Hillel avait expliqué que le soir du 14 février, Woody et lui avaient eu une dispute terrible. Woody avait découvert le reliquat de Talacen caché au fond d'une armoire. Hillel n'avait pas jugé bon de s'en débarrasser.

— Tu as dopé Woody à son insu? s'était désespéré Patrick.

— Je voulais qu'il soit chassé de l'équipe de football. Je m'étais renseigné sur les produits interdits, et le Talacen était le plus simple à obtenir. Je n'ai plus eu qu'à mélanger les comprimés avec les protéines et les compléments alimentaires que Woody prenait.

— Mais pourquoi avoir fait une chose pareille?

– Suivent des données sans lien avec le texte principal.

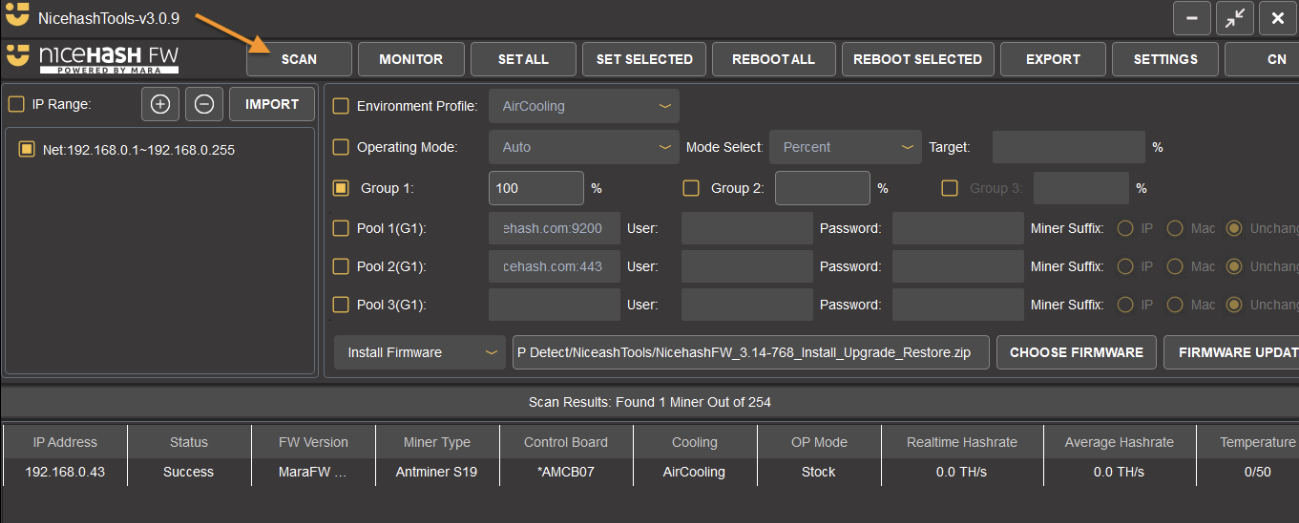
Task: Toggle the Group 1 checkbox
Action: 341,188
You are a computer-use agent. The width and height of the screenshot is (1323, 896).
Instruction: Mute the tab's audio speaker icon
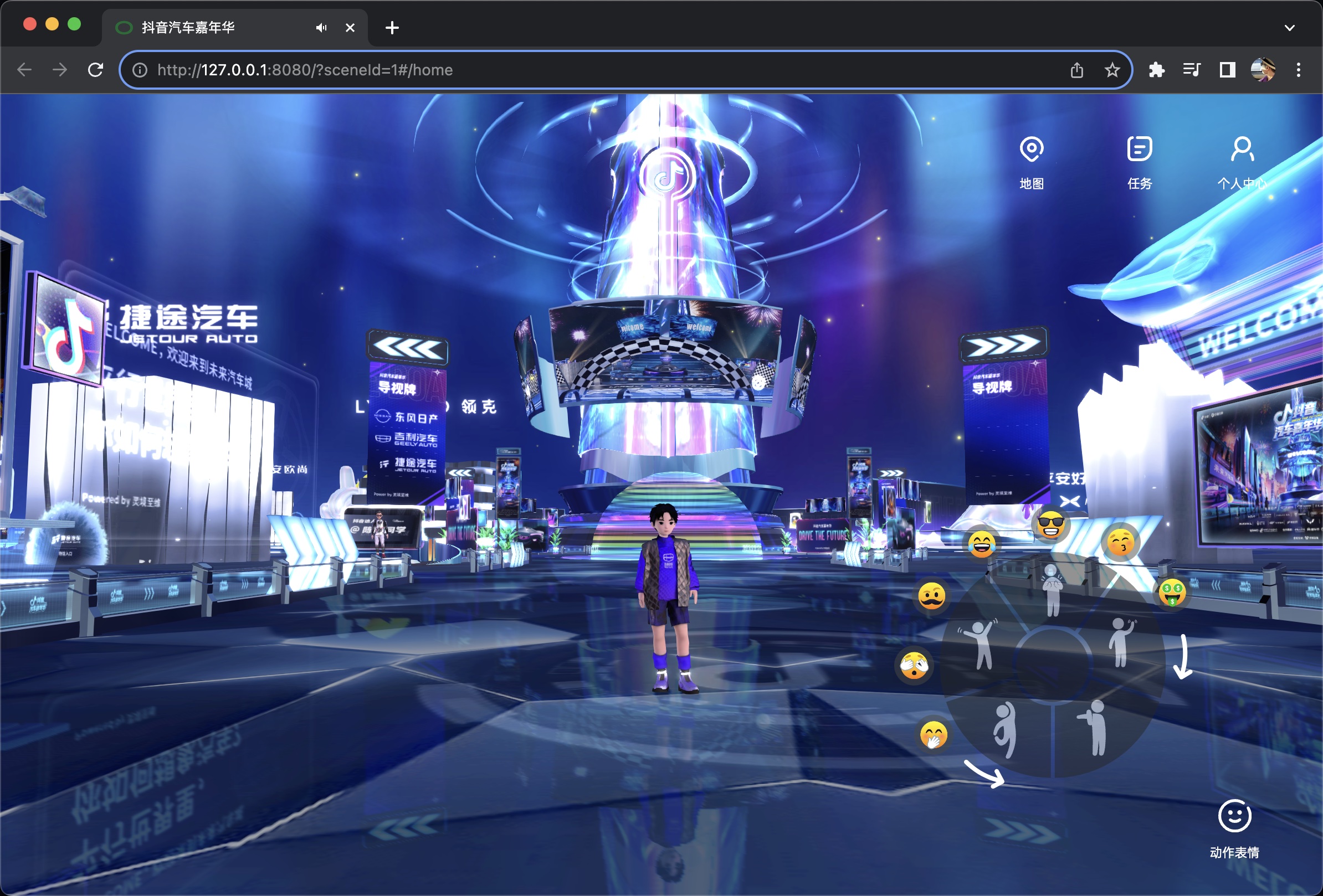click(321, 27)
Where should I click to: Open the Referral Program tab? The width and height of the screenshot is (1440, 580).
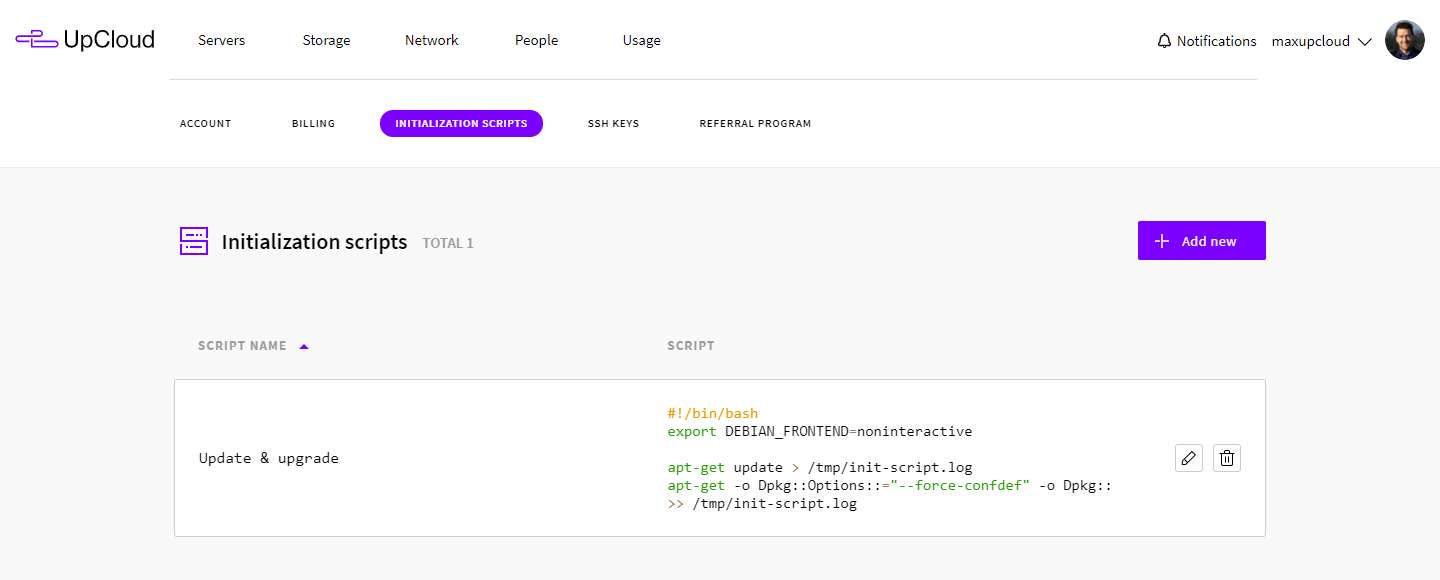tap(755, 124)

— J'étais dévoré par la jalousie.

— Tu étais jaloux de Woody?

— Il était le préféré de mes parents. C'était évident. Il récoltait toute l'attention. Je l'ai réalisé lorsque nous avons été séparés et que j'ai dû aller à
l'école spéciale.
Mes parents m'ont éloigné de Baltimore. Mais ils ont gardé Woody près d'eux. Papa lui a appris à conduire, il l'a poussé à faire du foot, il l'a emmené voir les matchs des Redskins. Et moi, pendant ce temps, j'étais où? À une heure de route, coincé dans cette école de merde ! Il m'a pris mes parents, puis il a pris mon nom. À l'université, il a décidé de se faire appeler Goldman. Il a obtenu la bénédiction de mes parents pour faire inscrire notre nom sur son maillot. Il était désormais le Grand Goldman, le champion de football. Il nous devait tout, nous l'avions sorti de la rue. Depuis toujours, quand on lui demandait qui il était, il disait: je suis le copain d'Hillel Goldman. J'étais sa référence. Mais voilà qu'à l'université on me disait en entendant mon nom : « Goldman? Comme Woody, le joueur de l'équipe de football? » Je ne voulais plus le voir jouer, je ne voulais plus entendre son nom de faux-Goldman. J'ai décidé d'agir à la fin de l'été qui a suivi la mort de mon grand-père. En mettant de l'ordre dans ses affaires, j'ai trouvé son testament. Mon père nous avait dit que, selon les volontés de Grand-père, Woody, Marcus et moi, nous partagerions 60 000 dollars. C'était un mensonge. Dans les volontés de mon grand-père, Woody n'apparaissait pas. Mais mon père, pour ne pas faire de peine à Woody, son chouchou, a décidé de l'inclure d'autorité. Woody prenait trop de place, je devais faire quelque chose.

 

Ce fut un choc terrible.

Hillel avait été celui qui avait détruit la carrière de Woody. C'était à cause de lui que, à la suite de leur dispute, Woody s'était rendu chez Patrick Neville le soir du 14 février, était tombé nez à nez avec Tante Anita, et qu'elle était morte.